- _Selection_:
Former Member, modifié il y a 14 années.

Centralising the Planning Administration Function

An authority I am working with has asked if there is any LPAs out there that have had their admin teams 'centralised' - taken out of planning and put into some sort of corporate admin team. Is this unusual in planning functions? Any info on whether it is a good/bad/indifferent thing? Are there pitfalls that can be highlighted? Thanks.
Former Member, modifié il y a 14 années.

Re: Centralising the Planning Administration Function

Hi Martin I used to run a centralised admin team which covered planning, building control, planning policy and environmental health. I found that the specific knowledge requirements of each of these areas as well as the need to be able to provide a decent level of technical back up to Officers and decent advice to customers led us back down the route of specific admin roles and functions for each department. It would make a difference if the level of admin support was pretty basic and generic but most people do that sort of work on their own these days. If the admin team is expected to take phone calls for the department they need to either have, or be close enough to, the answer to provide the customer/client/service user (insert suitably PC alternative!!) with a quality response otherwise if will be perceived as a barrier between the service and its users. Regards Ian Reekie MId Suffolk District Council Planning Services
Former Member, modifié il y a 14 années.

Re: Centralising the Planning Administration Function

I think many authorities will have gone down the road of transferring certain parts of the planning administration or support function over to a customer services delivery channel over recent years. Whilst this probably does not deal with the entirety of the planning support role it can represent a good chunk - dealing with queries, receiving applications, etc. I think the issues raised by Ian are pertinent to this type of change and, potentially, other types of transfer of the admin role. These would include:- - the importance of specialist knowledge to undertaking the role - shared infrastructure – be that a physical location for customer contact or filing, IT system, hardware facilities – scanners and so on. - relationship with professional staff – will this be strengthened or weakened, is this important? For example there may be a strong relationship between a DC Support Team and professional officers, will that be lost? Are there implications for career progression?
Former Member, modifié il y a 14 années.

- _Source material_:
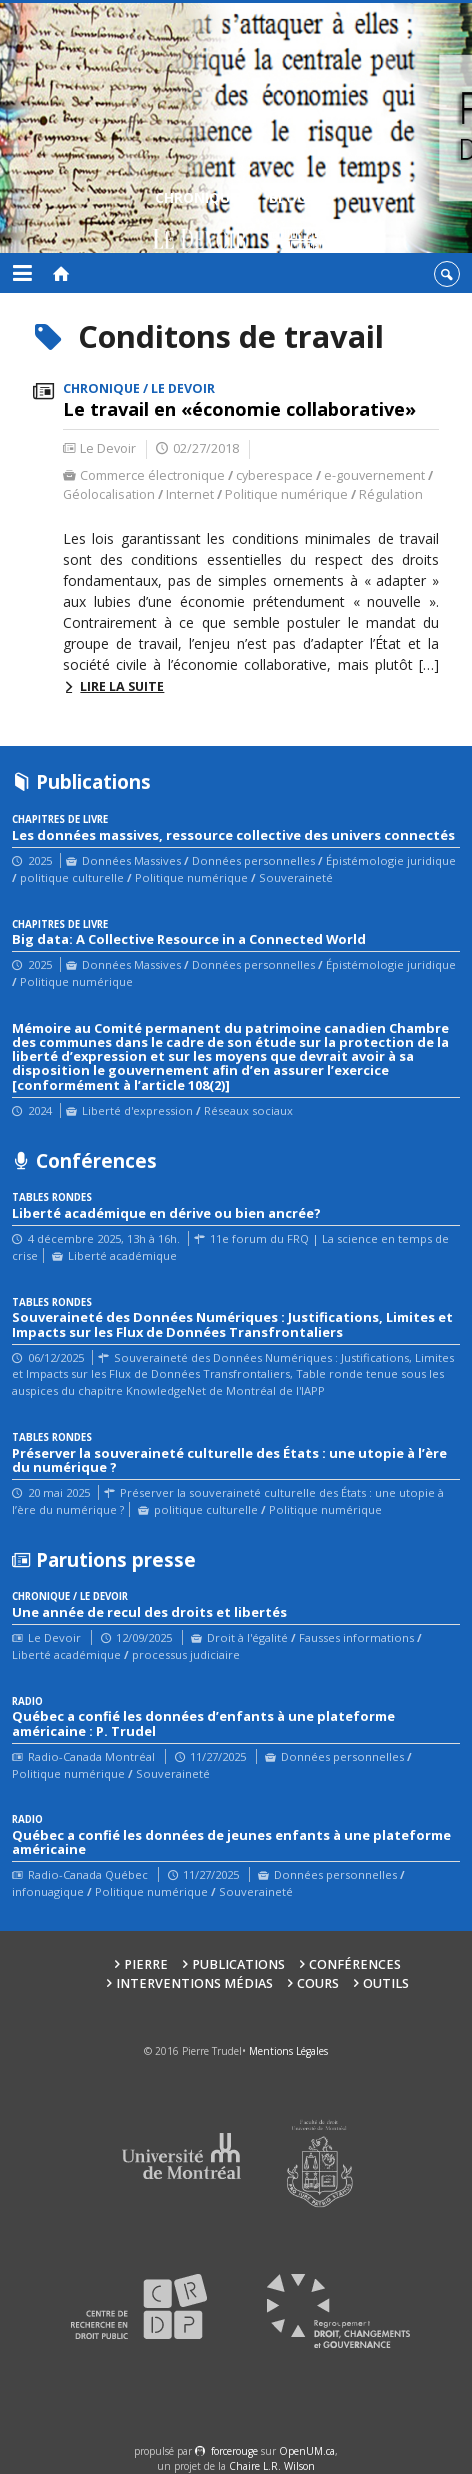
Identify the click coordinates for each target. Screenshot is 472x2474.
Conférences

- _Task instructions_:
1. Summarize the thread in two sentences.
2. Quote the thread between "An authority I" and "be highlighted? Thanks.", inclusive.
The material comes from a source unrelated to the thread.

- _Outputs by task_:
1. A poster asks whether other planning authorities have had their admin teams moved out of planning into a corporate admin team, and whether there are pitfalls. One reply describes running a centralized admin team that covered several departments and returning to department-specific admin roles because of specialist knowledge needs, while another notes that many authorities have shifted parts of planning support to customer services and lists issues such as specialist knowledge, shared infrastructure and relationships with professional staff.

2.
An authority I am working with has asked if there is any LPAs out there that have had their admin teams 'centralised' - taken out of planning and put into some sort of corporate admin team. Is this unusual in planning functions? Any info on whether it is a good/bad/indifferent thing? Are there pitfalls that can be highlighted? Thanks.